Return the following lines of data verbatim, character for character, across all items.

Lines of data

○ ○ ○ ○ ○

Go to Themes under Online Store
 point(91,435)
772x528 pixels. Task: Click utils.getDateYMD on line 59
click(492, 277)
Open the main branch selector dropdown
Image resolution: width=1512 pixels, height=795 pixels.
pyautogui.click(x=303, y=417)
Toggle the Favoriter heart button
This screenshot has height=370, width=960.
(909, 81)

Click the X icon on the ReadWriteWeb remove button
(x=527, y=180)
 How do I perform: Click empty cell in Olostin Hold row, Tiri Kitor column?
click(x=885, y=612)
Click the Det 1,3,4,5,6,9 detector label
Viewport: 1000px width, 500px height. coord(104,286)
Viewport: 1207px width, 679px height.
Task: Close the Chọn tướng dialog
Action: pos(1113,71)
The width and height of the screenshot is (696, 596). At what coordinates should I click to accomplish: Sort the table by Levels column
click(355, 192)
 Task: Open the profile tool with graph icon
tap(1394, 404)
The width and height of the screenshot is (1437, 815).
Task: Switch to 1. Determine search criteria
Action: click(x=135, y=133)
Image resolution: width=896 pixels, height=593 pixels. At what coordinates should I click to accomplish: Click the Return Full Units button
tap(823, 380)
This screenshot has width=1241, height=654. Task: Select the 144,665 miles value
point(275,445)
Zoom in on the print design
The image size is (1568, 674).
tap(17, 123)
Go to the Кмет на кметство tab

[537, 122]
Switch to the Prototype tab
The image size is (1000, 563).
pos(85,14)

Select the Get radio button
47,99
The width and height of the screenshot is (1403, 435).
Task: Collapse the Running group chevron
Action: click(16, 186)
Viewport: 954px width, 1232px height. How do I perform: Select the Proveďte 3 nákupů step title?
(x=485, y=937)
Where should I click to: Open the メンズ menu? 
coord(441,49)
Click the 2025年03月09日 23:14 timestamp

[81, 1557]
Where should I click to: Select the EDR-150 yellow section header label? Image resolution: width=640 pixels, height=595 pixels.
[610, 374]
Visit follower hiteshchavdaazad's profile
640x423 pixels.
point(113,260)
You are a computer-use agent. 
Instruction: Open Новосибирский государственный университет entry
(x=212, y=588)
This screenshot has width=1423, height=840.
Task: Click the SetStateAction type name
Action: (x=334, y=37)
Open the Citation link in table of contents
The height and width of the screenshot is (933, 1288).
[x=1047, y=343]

○ ○ ○ ○ ○

WRITTEN REPLY:
Go to Themes under Online Store
 point(91,435)
772x528 pixels. Task: Click utils.getDateYMD on line 59
click(492, 277)
Open the main branch selector dropdown
Image resolution: width=1512 pixels, height=795 pixels.
pyautogui.click(x=303, y=417)
Toggle the Favoriter heart button
This screenshot has height=370, width=960.
(909, 81)

Click the X icon on the ReadWriteWeb remove button
(x=527, y=180)
 How do I perform: Click empty cell in Olostin Hold row, Tiri Kitor column?
click(x=885, y=612)
Click the Det 1,3,4,5,6,9 detector label
Viewport: 1000px width, 500px height. coord(104,286)
Viewport: 1207px width, 679px height.
Task: Close the Chọn tướng dialog
Action: pos(1113,71)
The width and height of the screenshot is (696, 596). At what coordinates should I click to accomplish: Sort the table by Levels column
click(355, 192)
 Task: Open the profile tool with graph icon
tap(1394, 404)
The width and height of the screenshot is (1437, 815).
Task: Switch to 1. Determine search criteria
Action: click(x=135, y=133)
Image resolution: width=896 pixels, height=593 pixels. At what coordinates should I click to accomplish: Click the Return Full Units button
tap(823, 380)
This screenshot has width=1241, height=654. Task: Select the 144,665 miles value
point(275,445)
Zoom in on the print design
The image size is (1568, 674).
tap(17, 123)
Go to the Кмет на кметство tab

[537, 122]
Switch to the Prototype tab
The image size is (1000, 563).
pos(85,14)

Select the Get radio button
47,99
The width and height of the screenshot is (1403, 435).
Task: Collapse the Running group chevron
Action: click(16, 186)
Viewport: 954px width, 1232px height. How do I perform: Select the Proveďte 3 nákupů step title?
(x=485, y=937)
Where should I click to: Open the メンズ menu? 
coord(441,49)
Click the 2025年03月09日 23:14 timestamp

[81, 1557]
Where should I click to: Select the EDR-150 yellow section header label? Image resolution: width=640 pixels, height=595 pixels.
[610, 374]
Visit follower hiteshchavdaazad's profile
640x423 pixels.
point(113,260)
You are a computer-use agent. 
Instruction: Open Новосибирский государственный университет entry
(x=212, y=588)
This screenshot has width=1423, height=840.
Task: Click the SetStateAction type name
Action: (x=334, y=37)
Open the Citation link in table of contents
The height and width of the screenshot is (933, 1288).
[x=1047, y=343]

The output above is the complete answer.